What is Russian Imperial Stout?
Ever wonder why the beer style is called Russian Imperial Stout?
It’s not because the style comes from Russia, it actually comes from England. The Russians, at the time, felt that only water from the Thames river could produce a decent porter (stout was not a term used at the time). So they imported huge quantities of this strong porter from England.
The original RIS was a porter called Thrale’s Intire brewed at Anchor Brewery in Southwark Parish, London. This beer was not only exported to Russia, but all over the world including Africa and India. It’s a common misconception that the high hops and ABV were to preserve the beer over the long, cold journey.

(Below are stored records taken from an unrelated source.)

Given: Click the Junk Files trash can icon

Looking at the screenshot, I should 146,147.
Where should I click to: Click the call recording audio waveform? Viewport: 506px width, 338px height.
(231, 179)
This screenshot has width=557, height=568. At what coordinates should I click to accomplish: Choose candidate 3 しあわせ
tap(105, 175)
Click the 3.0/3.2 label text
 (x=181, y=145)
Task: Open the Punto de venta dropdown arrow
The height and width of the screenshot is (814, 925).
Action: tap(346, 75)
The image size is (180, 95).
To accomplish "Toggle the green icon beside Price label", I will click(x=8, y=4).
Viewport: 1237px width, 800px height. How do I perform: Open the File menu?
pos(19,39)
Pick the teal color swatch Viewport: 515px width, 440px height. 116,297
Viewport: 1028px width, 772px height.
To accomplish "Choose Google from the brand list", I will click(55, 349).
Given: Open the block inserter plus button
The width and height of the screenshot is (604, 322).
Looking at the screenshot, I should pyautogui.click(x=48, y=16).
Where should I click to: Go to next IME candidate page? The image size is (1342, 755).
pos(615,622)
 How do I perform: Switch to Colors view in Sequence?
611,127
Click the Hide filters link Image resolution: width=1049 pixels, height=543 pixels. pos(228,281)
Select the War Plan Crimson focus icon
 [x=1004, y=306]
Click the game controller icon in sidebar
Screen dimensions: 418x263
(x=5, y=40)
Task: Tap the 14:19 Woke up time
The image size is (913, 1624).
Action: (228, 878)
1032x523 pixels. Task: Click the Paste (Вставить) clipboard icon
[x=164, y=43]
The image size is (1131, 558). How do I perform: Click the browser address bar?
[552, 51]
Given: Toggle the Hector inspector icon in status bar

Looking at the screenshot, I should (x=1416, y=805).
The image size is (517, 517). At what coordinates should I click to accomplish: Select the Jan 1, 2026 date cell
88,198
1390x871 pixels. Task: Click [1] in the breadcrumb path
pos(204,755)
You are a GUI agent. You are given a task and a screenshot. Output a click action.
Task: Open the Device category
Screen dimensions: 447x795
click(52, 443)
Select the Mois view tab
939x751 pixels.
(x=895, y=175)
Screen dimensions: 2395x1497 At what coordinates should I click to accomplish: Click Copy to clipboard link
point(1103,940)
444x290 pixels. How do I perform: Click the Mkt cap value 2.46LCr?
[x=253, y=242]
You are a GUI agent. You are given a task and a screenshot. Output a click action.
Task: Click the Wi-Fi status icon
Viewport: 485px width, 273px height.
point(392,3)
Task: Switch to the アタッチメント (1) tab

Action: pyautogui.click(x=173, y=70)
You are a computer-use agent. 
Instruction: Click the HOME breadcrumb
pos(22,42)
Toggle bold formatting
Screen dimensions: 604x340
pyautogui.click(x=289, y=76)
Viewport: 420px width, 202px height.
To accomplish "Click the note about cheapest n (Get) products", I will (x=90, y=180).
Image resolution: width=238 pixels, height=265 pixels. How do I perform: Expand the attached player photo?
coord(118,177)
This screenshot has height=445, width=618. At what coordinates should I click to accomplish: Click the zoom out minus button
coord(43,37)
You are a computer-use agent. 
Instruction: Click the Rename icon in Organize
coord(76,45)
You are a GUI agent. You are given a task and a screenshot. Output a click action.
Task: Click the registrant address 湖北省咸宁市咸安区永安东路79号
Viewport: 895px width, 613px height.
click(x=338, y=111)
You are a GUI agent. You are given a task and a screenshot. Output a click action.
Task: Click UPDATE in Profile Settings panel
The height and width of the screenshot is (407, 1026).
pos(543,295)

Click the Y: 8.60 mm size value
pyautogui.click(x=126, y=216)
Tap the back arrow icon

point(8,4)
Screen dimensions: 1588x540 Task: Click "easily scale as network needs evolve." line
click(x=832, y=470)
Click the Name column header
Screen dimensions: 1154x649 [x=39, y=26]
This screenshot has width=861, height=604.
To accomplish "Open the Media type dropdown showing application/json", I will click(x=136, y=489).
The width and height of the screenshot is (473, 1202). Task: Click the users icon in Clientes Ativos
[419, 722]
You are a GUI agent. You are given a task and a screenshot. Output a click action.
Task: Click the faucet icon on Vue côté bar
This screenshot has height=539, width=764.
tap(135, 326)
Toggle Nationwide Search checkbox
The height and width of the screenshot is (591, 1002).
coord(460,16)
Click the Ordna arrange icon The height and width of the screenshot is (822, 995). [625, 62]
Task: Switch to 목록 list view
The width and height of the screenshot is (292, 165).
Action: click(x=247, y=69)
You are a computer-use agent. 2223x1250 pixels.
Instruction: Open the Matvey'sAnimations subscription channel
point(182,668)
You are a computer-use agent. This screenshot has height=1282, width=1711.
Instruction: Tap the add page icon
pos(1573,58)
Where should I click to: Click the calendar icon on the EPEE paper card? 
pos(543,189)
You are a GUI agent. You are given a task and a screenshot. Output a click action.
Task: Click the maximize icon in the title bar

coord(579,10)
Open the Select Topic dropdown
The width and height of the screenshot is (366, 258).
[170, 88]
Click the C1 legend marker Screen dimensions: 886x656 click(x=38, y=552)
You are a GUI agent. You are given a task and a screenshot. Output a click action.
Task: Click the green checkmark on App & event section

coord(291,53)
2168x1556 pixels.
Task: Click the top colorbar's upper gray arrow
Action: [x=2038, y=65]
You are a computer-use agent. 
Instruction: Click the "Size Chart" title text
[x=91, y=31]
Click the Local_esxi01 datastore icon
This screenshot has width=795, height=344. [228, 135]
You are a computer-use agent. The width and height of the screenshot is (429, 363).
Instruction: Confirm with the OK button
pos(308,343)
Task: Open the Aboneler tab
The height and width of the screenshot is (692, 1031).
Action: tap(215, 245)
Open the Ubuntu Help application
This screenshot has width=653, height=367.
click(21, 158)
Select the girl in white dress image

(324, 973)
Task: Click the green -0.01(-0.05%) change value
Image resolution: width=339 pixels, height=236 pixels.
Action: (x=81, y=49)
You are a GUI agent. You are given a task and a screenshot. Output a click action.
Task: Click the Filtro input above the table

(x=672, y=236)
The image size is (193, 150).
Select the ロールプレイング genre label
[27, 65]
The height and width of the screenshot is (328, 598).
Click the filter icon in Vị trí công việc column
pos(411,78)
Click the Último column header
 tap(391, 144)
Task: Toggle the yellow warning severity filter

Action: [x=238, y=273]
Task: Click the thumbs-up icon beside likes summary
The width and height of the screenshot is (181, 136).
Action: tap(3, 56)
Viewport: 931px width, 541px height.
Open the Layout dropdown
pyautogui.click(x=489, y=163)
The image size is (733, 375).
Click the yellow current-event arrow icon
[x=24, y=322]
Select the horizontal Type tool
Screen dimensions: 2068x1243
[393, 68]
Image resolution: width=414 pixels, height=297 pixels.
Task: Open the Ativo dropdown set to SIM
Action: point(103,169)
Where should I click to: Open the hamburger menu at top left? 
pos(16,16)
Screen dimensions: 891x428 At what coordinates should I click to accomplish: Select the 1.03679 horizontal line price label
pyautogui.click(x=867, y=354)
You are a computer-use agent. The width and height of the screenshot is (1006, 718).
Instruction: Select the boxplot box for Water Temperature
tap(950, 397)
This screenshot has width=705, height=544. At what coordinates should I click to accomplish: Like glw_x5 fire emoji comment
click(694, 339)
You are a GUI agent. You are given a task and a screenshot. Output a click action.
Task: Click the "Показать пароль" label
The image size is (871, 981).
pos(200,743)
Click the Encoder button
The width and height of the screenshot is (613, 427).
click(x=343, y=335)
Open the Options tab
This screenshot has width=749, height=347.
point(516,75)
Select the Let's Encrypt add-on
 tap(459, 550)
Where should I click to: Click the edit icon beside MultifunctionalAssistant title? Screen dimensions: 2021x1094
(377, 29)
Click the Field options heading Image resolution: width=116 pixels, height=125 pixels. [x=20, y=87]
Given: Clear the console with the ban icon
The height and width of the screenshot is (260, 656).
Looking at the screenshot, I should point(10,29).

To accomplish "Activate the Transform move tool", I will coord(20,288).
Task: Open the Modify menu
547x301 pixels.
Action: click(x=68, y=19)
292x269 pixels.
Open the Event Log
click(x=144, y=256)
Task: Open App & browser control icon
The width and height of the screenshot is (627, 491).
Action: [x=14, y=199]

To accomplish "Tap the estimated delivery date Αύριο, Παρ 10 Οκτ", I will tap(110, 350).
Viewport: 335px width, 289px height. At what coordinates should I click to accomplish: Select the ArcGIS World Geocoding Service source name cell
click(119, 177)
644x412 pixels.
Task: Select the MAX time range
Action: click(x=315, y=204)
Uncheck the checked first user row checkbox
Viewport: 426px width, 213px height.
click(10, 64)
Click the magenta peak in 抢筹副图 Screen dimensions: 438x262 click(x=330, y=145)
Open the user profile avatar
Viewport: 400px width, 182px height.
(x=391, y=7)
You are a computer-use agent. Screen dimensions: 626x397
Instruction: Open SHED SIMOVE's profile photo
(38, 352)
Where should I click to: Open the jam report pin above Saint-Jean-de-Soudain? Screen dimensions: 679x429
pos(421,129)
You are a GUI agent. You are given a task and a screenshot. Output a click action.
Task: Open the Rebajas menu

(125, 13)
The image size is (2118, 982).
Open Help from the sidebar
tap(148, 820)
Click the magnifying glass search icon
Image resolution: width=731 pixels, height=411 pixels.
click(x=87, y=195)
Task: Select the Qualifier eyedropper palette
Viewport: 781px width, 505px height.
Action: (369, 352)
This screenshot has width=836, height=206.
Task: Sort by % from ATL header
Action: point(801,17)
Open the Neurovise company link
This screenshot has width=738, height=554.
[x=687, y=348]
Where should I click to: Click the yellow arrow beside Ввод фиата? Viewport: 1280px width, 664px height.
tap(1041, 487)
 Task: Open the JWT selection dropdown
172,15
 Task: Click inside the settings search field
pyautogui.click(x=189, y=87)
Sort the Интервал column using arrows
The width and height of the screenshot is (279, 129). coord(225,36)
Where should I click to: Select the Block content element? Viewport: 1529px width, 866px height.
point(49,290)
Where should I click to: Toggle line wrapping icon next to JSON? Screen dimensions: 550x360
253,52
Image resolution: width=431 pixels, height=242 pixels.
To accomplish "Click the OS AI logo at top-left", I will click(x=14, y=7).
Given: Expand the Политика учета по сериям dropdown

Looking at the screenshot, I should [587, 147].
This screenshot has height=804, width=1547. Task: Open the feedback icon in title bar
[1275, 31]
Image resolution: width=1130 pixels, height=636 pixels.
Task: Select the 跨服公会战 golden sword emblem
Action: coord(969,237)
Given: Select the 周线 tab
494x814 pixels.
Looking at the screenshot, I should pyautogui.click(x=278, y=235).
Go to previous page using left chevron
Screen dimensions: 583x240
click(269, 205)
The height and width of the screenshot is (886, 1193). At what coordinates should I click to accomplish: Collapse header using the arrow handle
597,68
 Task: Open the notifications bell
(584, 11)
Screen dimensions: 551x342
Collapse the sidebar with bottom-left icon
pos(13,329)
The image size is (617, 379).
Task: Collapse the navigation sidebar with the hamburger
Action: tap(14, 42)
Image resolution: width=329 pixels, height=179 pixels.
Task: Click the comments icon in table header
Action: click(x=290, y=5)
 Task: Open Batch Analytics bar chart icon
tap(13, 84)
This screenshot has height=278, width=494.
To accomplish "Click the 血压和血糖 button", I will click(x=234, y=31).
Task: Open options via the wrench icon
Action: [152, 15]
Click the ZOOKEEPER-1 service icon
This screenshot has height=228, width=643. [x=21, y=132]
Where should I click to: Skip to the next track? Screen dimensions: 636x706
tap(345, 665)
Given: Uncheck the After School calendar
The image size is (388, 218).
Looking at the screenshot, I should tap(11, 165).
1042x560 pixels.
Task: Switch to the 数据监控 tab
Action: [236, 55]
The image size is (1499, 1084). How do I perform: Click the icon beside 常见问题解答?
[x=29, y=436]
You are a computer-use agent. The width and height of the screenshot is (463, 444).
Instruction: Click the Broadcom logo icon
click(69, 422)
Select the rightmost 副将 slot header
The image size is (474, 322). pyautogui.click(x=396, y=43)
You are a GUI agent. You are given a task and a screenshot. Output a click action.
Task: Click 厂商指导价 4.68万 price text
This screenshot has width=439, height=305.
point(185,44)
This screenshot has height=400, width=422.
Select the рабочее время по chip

The more accurate truth is that it was brewed that way because that’s what people liked. Probably the most famous drinker being Catherine the Great of Russia. She was known to import vast quantities just for the Russian Imperial court. Later Barclay’s renamed the beer to Barclay’s Russian Imperial Stout as a marketing term referencing it as the beer drunk by the Russian Imperial Court.
The term “Imperial” later came to be used to just mean “our strongest offering” but it certainly had it’s origins with the Russian Imperial court. Now you’ll see Imperial IPAs, Pilsners and everything else, which is referencing the “strongest offering”. But Russian Imperial Stout has a nice ring to it and is why the name has stuck all these years.